Lamezia Terme - Nei giorni scorsi il consigliere comunale Massimo Cristiano unitamente all'assessore Elisa Gullo, hanno incontrato le Guardie Ecozofile di Fare Ambiente in riferimento alla stipula di convenzione con il Comune a seguito di Delibera di Giunta Comunale, guidata dal Sindaco Mascaro e proposta dall'assessore. Fare Ambiente nel proprio report comunica di aver effettuato sul territorio del Comune di Lamezia Terme, numerosi controlli, finalizzati alla prevenzione e contrasto dell’abbandono dei rifiuti, impiegando proprio personale, il quale in molteplici episodi hanno contestato infrazioni ed elevato sanzioni di natura amministrativa a carico di diverse persone sorprese ad abbandonare rifiuti di vario genere.

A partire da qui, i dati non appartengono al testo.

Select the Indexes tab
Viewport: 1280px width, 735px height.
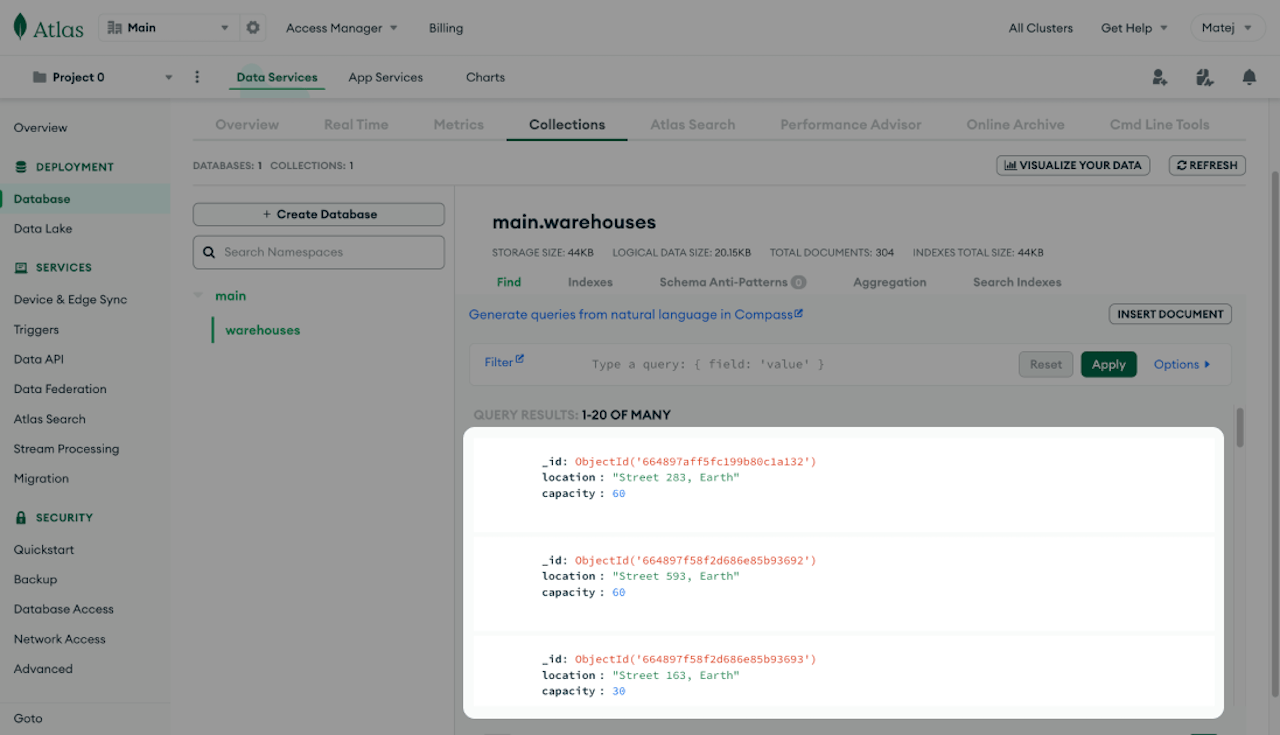click(x=590, y=282)
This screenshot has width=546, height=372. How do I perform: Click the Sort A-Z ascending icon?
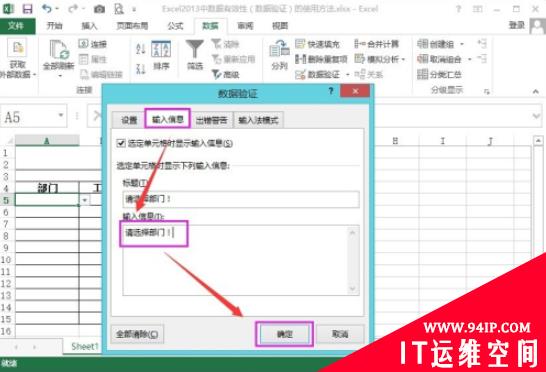click(140, 49)
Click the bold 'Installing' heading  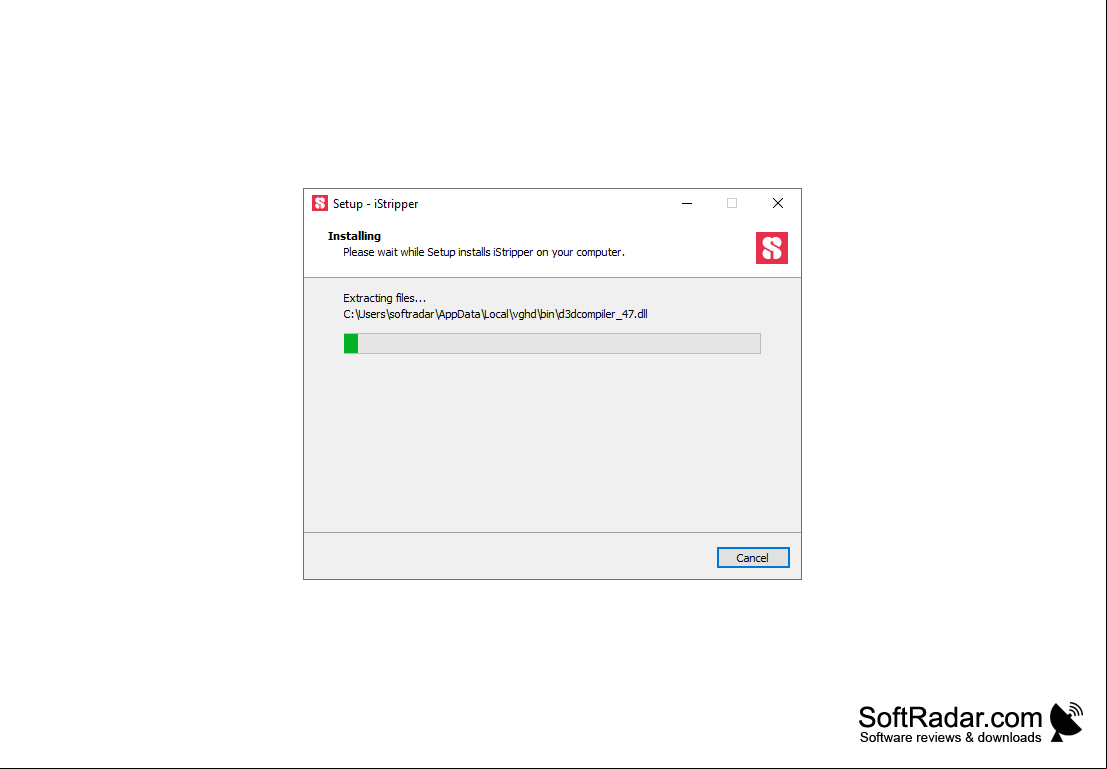pos(354,236)
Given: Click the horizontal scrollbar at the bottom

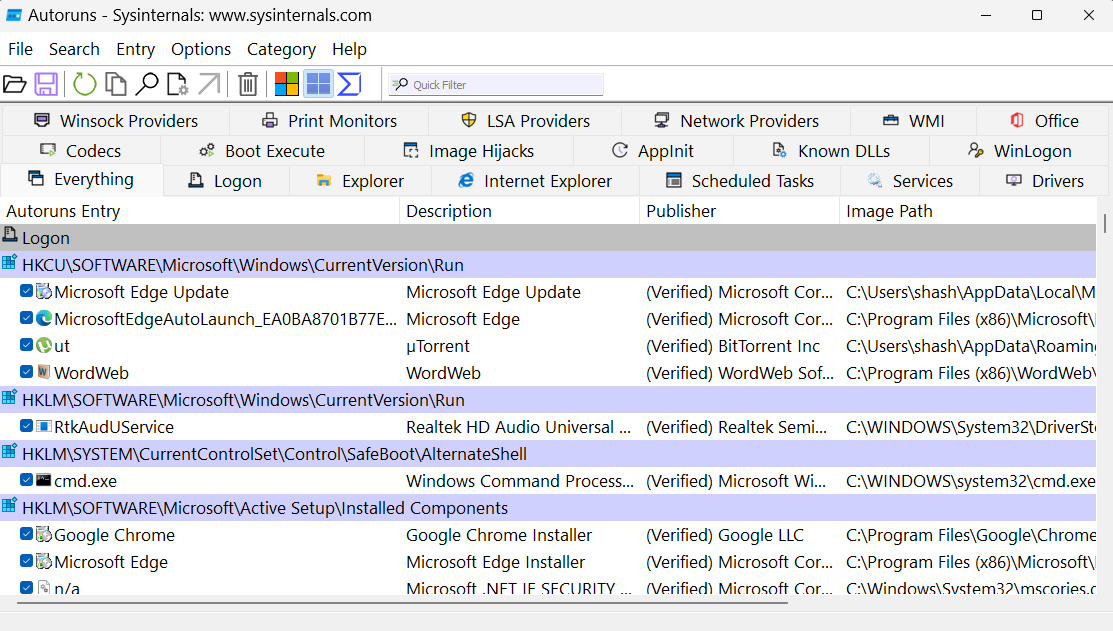Looking at the screenshot, I should click(x=400, y=603).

“Si precisa che, nella maggior parte dei casi di abbandono, gli agenti accertatori - scrivono in una nota congiunta Cristiano e Gullo - hanno invitato gli autori responsabili di abbandono di rifiuti a ripristinare lo stato dei luoghi, indicandogli nel contempo le modalità corrette dello smaltimento, in particolare, quando si è trattato di ingombranti ed elettrodomestici, ottenendo nel contempo minor quantità di rifiuti abbandonati, dando così per quanto possibile, un’immagine positiva sotto il profilo ambientale”.
Il consigliere e l’assessore precisano che “ancora per quanto riguarda alcuni punti di abbandono, come via del Progresso, via Murat e zone limitrofe, spesso sono stati accertati violazioni commesse da persone provenienti da Comuni di San Pietro a Maida, Maida, Borgia, Pianopoli, Feroleto, ed una minore percentuale di residenti nel Comune di Lamezia Terme, i quali non osservano l’obbligo della raccolta differenziata. Ad oggi il personale operante delle Guardie Ecozzofile di Fare Ambiente appartenenti al Distaccamento di Lamezia Terme, hanno identificato più di 200 persone ed elevato oltre 35 verbali di accertamento di illecito amministrativo, in violazione all’ordinanza n 153 del 19 luglio 2012, elevando multe per oltre 1.800 euro”. L' attività di controllo sul territorio continuerà incessantemente da parte delle Guardie ambientali di Fare Ambiente e dall'Associazione Aisa di concerto con la Polizia Locale.